___ DATA SHOWN

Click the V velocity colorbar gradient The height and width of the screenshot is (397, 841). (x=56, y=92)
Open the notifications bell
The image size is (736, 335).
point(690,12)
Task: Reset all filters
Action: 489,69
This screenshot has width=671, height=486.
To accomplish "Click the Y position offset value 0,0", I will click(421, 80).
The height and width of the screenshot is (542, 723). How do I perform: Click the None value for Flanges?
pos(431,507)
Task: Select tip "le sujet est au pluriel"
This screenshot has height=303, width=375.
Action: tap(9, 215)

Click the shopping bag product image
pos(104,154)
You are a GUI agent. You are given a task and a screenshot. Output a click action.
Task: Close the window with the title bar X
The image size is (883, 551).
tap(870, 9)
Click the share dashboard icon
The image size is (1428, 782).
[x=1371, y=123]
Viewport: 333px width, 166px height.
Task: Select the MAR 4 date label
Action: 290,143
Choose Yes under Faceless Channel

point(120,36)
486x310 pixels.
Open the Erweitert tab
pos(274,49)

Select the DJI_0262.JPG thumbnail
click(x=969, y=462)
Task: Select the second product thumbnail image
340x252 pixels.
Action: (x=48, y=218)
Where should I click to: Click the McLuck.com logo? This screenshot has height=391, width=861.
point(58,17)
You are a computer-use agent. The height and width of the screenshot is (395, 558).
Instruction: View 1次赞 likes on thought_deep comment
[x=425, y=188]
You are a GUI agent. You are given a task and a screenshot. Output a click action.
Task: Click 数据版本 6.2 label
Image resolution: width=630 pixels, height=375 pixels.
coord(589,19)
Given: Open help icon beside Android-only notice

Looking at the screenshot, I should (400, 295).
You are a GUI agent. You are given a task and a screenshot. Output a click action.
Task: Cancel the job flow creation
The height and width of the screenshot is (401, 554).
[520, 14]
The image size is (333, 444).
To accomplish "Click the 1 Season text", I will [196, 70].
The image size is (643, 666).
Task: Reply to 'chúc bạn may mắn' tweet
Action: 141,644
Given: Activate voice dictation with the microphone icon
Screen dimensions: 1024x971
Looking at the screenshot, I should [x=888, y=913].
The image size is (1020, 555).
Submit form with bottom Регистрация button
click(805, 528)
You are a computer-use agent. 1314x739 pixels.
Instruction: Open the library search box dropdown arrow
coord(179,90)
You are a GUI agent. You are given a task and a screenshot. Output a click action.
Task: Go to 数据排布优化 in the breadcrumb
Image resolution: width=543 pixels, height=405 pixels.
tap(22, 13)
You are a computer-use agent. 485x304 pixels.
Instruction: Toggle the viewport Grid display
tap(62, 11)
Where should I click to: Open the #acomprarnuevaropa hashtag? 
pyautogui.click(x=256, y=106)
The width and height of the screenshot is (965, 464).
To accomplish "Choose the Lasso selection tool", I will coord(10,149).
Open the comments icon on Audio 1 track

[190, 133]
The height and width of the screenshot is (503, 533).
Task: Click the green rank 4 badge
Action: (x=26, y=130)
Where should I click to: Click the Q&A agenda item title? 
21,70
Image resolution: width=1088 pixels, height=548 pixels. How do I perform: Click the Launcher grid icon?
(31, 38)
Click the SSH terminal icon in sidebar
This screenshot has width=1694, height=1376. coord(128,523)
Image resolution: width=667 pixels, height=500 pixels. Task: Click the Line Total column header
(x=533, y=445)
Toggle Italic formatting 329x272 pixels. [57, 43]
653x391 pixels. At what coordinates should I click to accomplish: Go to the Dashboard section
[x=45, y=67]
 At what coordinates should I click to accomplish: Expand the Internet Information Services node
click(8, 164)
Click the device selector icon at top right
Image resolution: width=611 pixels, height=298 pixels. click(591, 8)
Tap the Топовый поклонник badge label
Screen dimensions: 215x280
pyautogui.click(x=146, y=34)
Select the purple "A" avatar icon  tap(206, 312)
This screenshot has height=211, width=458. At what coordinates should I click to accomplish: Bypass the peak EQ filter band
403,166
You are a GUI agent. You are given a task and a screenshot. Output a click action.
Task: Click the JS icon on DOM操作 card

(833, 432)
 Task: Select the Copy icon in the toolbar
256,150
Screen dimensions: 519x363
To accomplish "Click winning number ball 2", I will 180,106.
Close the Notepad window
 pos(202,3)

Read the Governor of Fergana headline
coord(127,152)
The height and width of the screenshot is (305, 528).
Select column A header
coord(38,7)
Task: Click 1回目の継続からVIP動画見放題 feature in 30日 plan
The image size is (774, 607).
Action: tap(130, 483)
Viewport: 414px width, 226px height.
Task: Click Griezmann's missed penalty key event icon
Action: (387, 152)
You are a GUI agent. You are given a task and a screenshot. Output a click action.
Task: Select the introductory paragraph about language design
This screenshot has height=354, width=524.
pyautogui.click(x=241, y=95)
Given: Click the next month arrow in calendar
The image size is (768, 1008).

______

### GOAL OF THE EXERCISE
Everything in the records must be returned exactly.

### RESULT FOR THIS EXERCISE
Click the V velocity colorbar gradient The height and width of the screenshot is (397, 841). (x=56, y=92)
Open the notifications bell
The image size is (736, 335).
point(690,12)
Task: Reset all filters
Action: 489,69
This screenshot has width=671, height=486.
To accomplish "Click the Y position offset value 0,0", I will click(421, 80).
The height and width of the screenshot is (542, 723). How do I perform: Click the None value for Flanges?
pos(431,507)
Task: Select tip "le sujet est au pluriel"
This screenshot has height=303, width=375.
Action: tap(9, 215)

Click the shopping bag product image
pos(104,154)
You are a GUI agent. You are given a task and a screenshot. Output a click action.
Task: Close the window with the title bar X
The image size is (883, 551).
tap(870, 9)
Click the share dashboard icon
The image size is (1428, 782).
[x=1371, y=123]
Viewport: 333px width, 166px height.
Task: Select the MAR 4 date label
Action: 290,143
Choose Yes under Faceless Channel

point(120,36)
486x310 pixels.
Open the Erweitert tab
pos(274,49)

Select the DJI_0262.JPG thumbnail
click(x=969, y=462)
Task: Select the second product thumbnail image
340x252 pixels.
Action: (x=48, y=218)
Where should I click to: Click the McLuck.com logo? This screenshot has height=391, width=861.
point(58,17)
You are a computer-use agent. The height and width of the screenshot is (395, 558).
Instruction: View 1次赞 likes on thought_deep comment
[x=425, y=188]
You are a GUI agent. You are given a task and a screenshot. Output a click action.
Task: Click 数据版本 6.2 label
Image resolution: width=630 pixels, height=375 pixels.
coord(589,19)
Given: Open help icon beside Android-only notice

Looking at the screenshot, I should (400, 295).
You are a GUI agent. You are given a task and a screenshot. Output a click action.
Task: Cancel the job flow creation
The height and width of the screenshot is (401, 554).
[520, 14]
The image size is (333, 444).
To accomplish "Click the 1 Season text", I will [196, 70].
The image size is (643, 666).
Task: Reply to 'chúc bạn may mắn' tweet
Action: 141,644
Given: Activate voice dictation with the microphone icon
Screen dimensions: 1024x971
Looking at the screenshot, I should [x=888, y=913].
The image size is (1020, 555).
Submit form with bottom Регистрация button
click(805, 528)
You are a computer-use agent. 1314x739 pixels.
Instruction: Open the library search box dropdown arrow
coord(179,90)
You are a GUI agent. You are given a task and a screenshot. Output a click action.
Task: Go to 数据排布优化 in the breadcrumb
Image resolution: width=543 pixels, height=405 pixels.
tap(22, 13)
You are a computer-use agent. 485x304 pixels.
Instruction: Toggle the viewport Grid display
tap(62, 11)
Where should I click to: Open the #acomprarnuevaropa hashtag? 
pyautogui.click(x=256, y=106)
The width and height of the screenshot is (965, 464).
To accomplish "Choose the Lasso selection tool", I will coord(10,149).
Open the comments icon on Audio 1 track

[190, 133]
The height and width of the screenshot is (503, 533).
Task: Click the green rank 4 badge
Action: (x=26, y=130)
Where should I click to: Click the Q&A agenda item title? 
21,70
Image resolution: width=1088 pixels, height=548 pixels. How do I perform: Click the Launcher grid icon?
(31, 38)
Click the SSH terminal icon in sidebar
This screenshot has width=1694, height=1376. coord(128,523)
Image resolution: width=667 pixels, height=500 pixels. Task: Click the Line Total column header
(x=533, y=445)
Toggle Italic formatting 329x272 pixels. [57, 43]
653x391 pixels. At what coordinates should I click to accomplish: Go to the Dashboard section
[x=45, y=67]
 At what coordinates should I click to accomplish: Expand the Internet Information Services node
click(8, 164)
Click the device selector icon at top right
Image resolution: width=611 pixels, height=298 pixels. click(591, 8)
Tap the Топовый поклонник badge label
Screen dimensions: 215x280
pyautogui.click(x=146, y=34)
Select the purple "A" avatar icon  tap(206, 312)
This screenshot has height=211, width=458. At what coordinates should I click to accomplish: Bypass the peak EQ filter band
403,166
You are a GUI agent. You are given a task and a screenshot. Output a click action.
Task: Click the JS icon on DOM操作 card

(833, 432)
 Task: Select the Copy icon in the toolbar
256,150
Screen dimensions: 519x363
To accomplish "Click winning number ball 2", I will 180,106.
Close the Notepad window
 pos(202,3)

Read the Governor of Fergana headline
coord(127,152)
The height and width of the screenshot is (305, 528).
Select column A header
coord(38,7)
Task: Click 1回目の継続からVIP動画見放題 feature in 30日 plan
The image size is (774, 607).
Action: tap(130, 483)
Viewport: 414px width, 226px height.
Task: Click Griezmann's missed penalty key event icon
Action: (387, 152)
You are a GUI agent. You are given a task and a screenshot. Output a click action.
Task: Select the introductory paragraph about language design
This screenshot has height=354, width=524.
pyautogui.click(x=241, y=95)
Given: Click the next month arrow in calendar
The image size is (768, 1008).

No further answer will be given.